История казни | страница 2



Дарья подчинялась всему, что могло помочь отцу, матери, брату, то и дело опускавшему руку в карман, где у него находился бельгийский браунинг, с которым он никогда не расставался. Напряжённое в самом начале пути состояние брата со временем сменилось на безучастное. По всему было видно, как он устал, вымотался, мечтая скорее оказаться в каком-нибудь заброшенном домике, где бы их не знали.

Всё видит Даша, всё замечает. Вот обозначились на лице у брата складки — жёстче проступили решимость и отчаянная злость, когда человек, сжавшись в комок, будучи даже очень добрым, может пойти на лютую жестокость. Такое выражение было знакомо Даше. Совсем недавно, когда вдруг на них с маху налетели какие-то люди, в папахах и телогрейках, на низеньких лошадках, небритые, голодные и злые, она видела, как вскинулись офицеры, испугались под ними лошади; с каким трепетным вниманием ждал развязки больной отец, приподнявшись на локте; в тот же момент она заметила и бледное лицо Мишки, который бросил руку в карман и первым выстрелил в приблизившихся всадников. Под одним из бешено мчавшихся лихих разбойников, со скуластым лицом, лошадь споткнулась — пуля попала ей в глаз, и всадник, дико вскрикнув, перелетел через голову лошади и, упав ничком, так и остался лежать. Другие же, поспешно постреляв для острастки в их сторону из кургузых старинных карабинов, повернули обратно и, гикая, визжа, унеслись за горизонт. Офицеры посовещались между собою и, подъехав к бричке, спросили князя: что делать с убитым? «Вернутся — подберут», — коротко бросил тот и с неким чувством удивления и твёрдости поглядел на своего двадцатилетнего сына, который впервые выстрелил в живую мишень. Офицеры оживились, словно удачный выстрел молодого человека вселил в них уверенность, придав смелость.

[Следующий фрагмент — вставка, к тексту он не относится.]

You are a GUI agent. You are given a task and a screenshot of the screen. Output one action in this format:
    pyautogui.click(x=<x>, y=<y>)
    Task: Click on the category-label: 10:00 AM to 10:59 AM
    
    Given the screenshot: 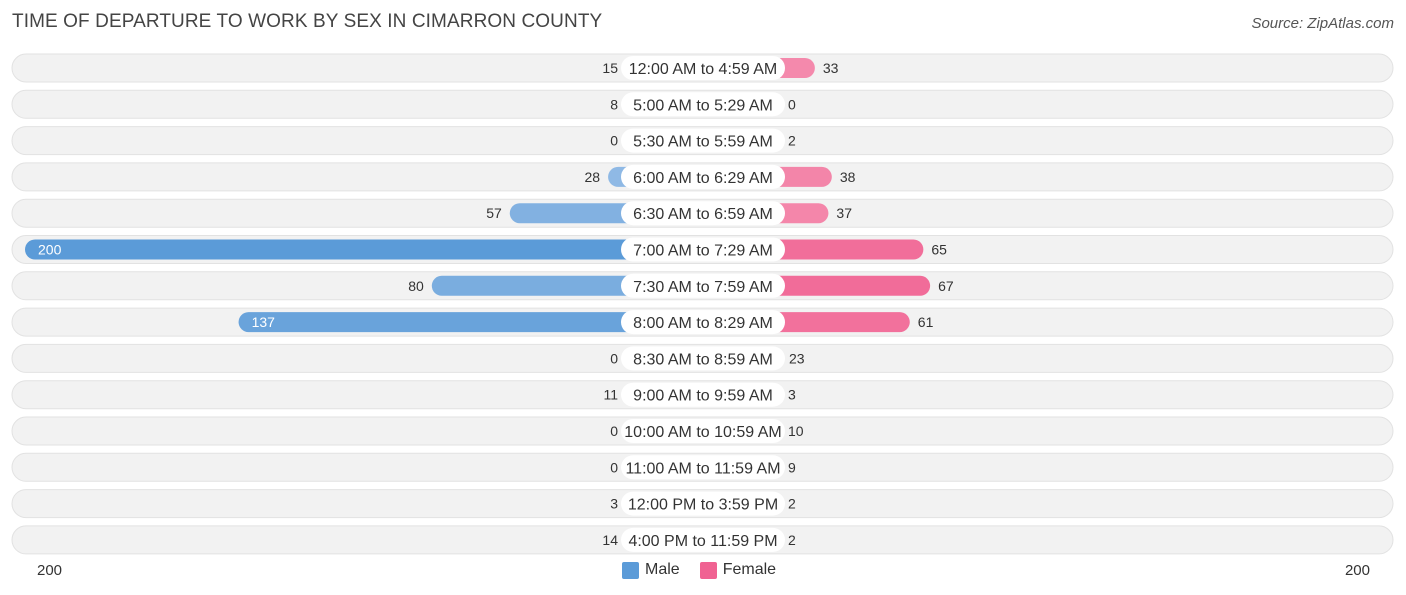 What is the action you would take?
    pyautogui.click(x=702, y=432)
    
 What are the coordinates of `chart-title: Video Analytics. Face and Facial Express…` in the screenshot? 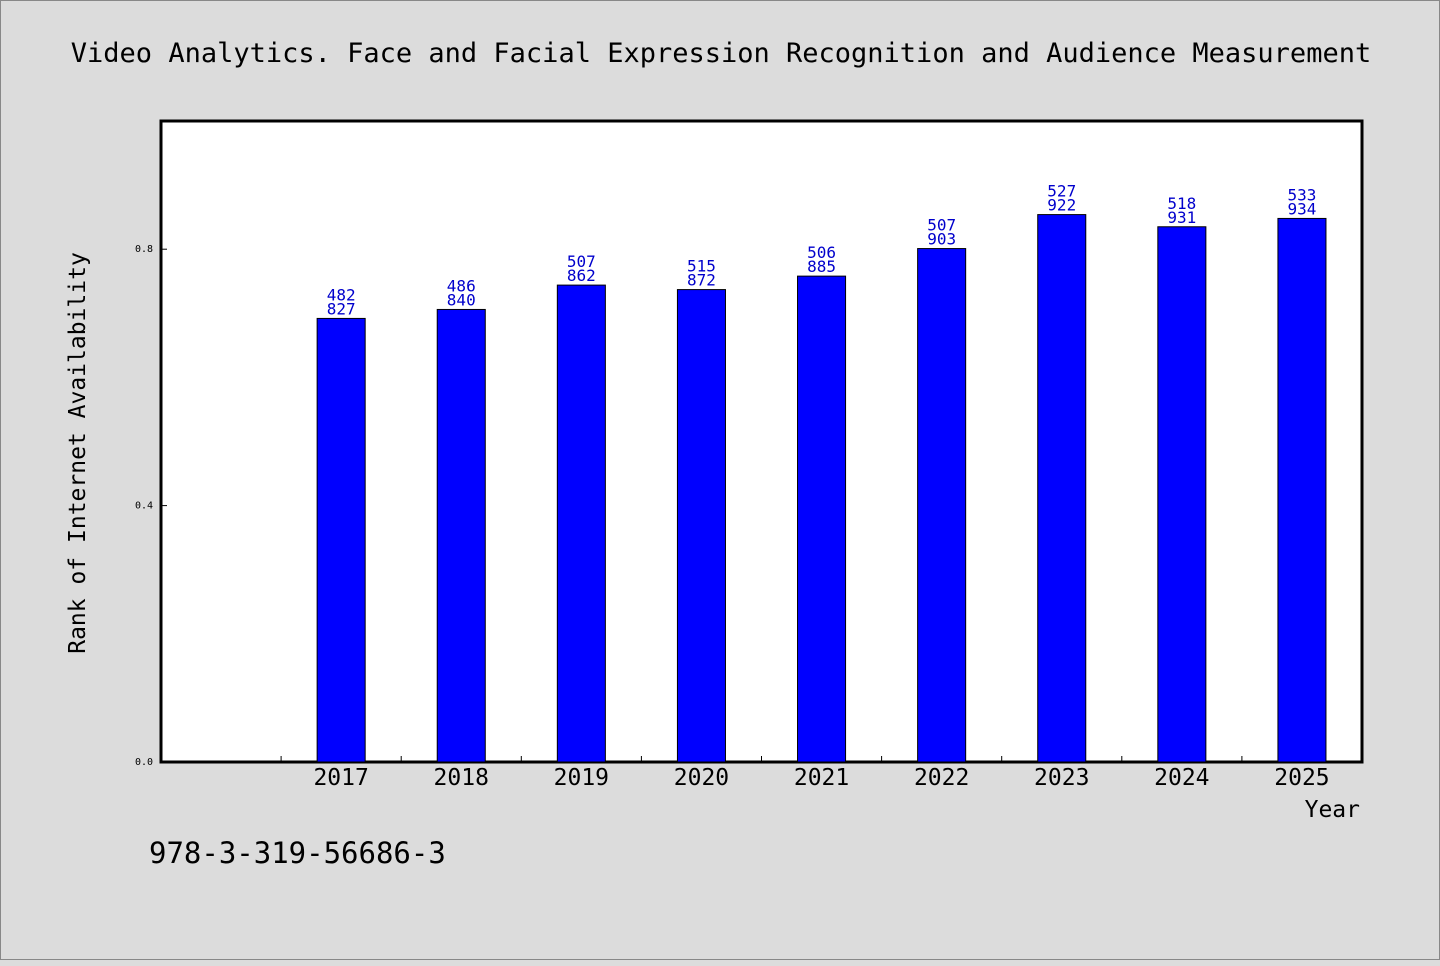 It's located at (721, 54).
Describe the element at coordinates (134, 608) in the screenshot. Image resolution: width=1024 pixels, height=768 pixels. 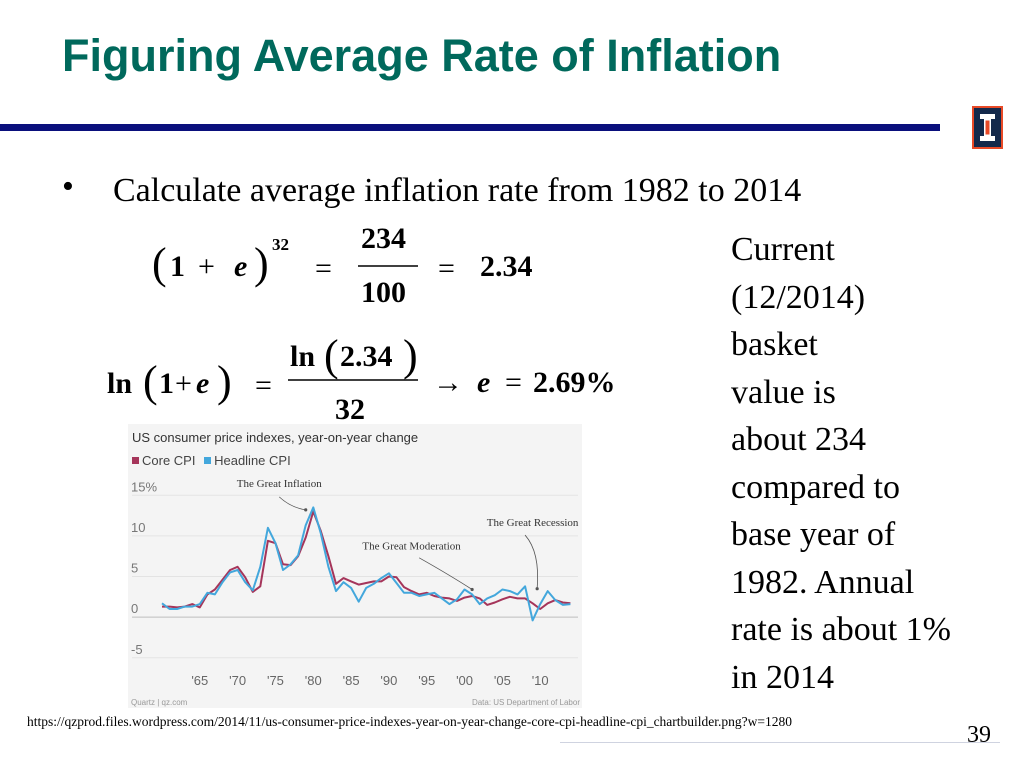
I see `y-tick-label: 0` at that location.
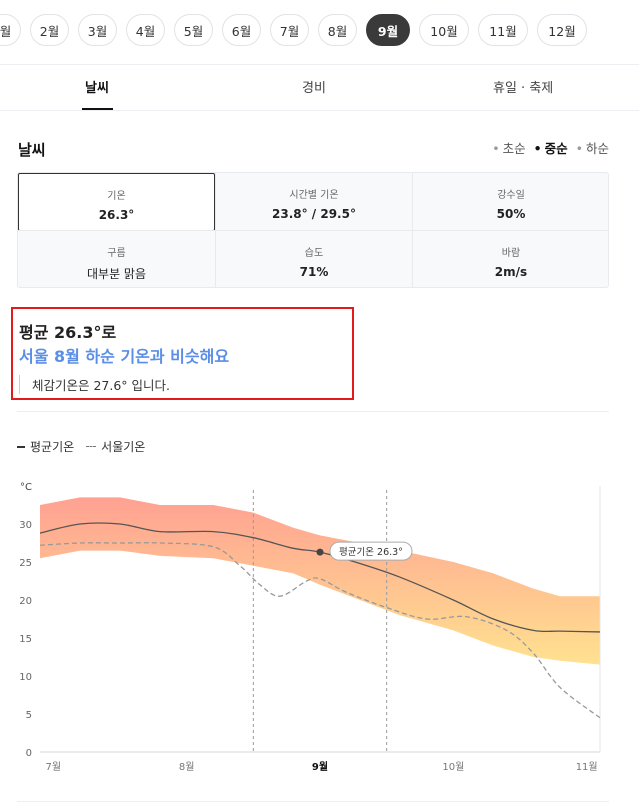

И бричка катилась быстрее, а дорога словно стала более накатанной, и как-то с неожиданной весёлостью глянул брат на неё, и в вечерних сумерках блеснули его насмешливые глаза.

Далеко вдали отчётливо засквозило предвечерним светом; то там, то сям торчком встали, обозначаясь до необыкновенной резкости, реденькие кустики, сухие тонконогие былинки, кротовые норки, и по всему горизонту объявилась в своей сиротливости вся наша знакомая, близкая до боли земля. Просёлок, на который они свернули, петлял по всему взлобку, оставляя за бричкой длинный хвост повисшей в воздухе пыли. Зачумлённые усталостью люди желали лишь одного — скорой остановки. Пятеро сопровождавших их добровольно офицеров лейб-гвардейского полка подумывали о том, что им, видимо, не догнать своего командира, который, не раздумывая, с тридцатью сподвижниками ещё три дня назад отправился в Сибирь. На крутом повороте просёлка стоял ветхий шалаш из старых берёзовых обуглившихся жердин, обглоданных, источенных жучками-древоточцами. Лошади невольно встали. Сквозь просвет жердин виделся в середине шалаша столб, к которому был привязан голый человек в нахлобученной на голову изодранной офицерской фуражке с отломанным наполовину козырьком. Человек, судя по запаху, был давно мёртв. Его привязали к столбу ещё живым, в рот вбили ржавый шкворень и дико надругались над ним. На груди убитого висела щербатая фанерка с надписью: «Будет с каждым такое говно офицером. Сука!»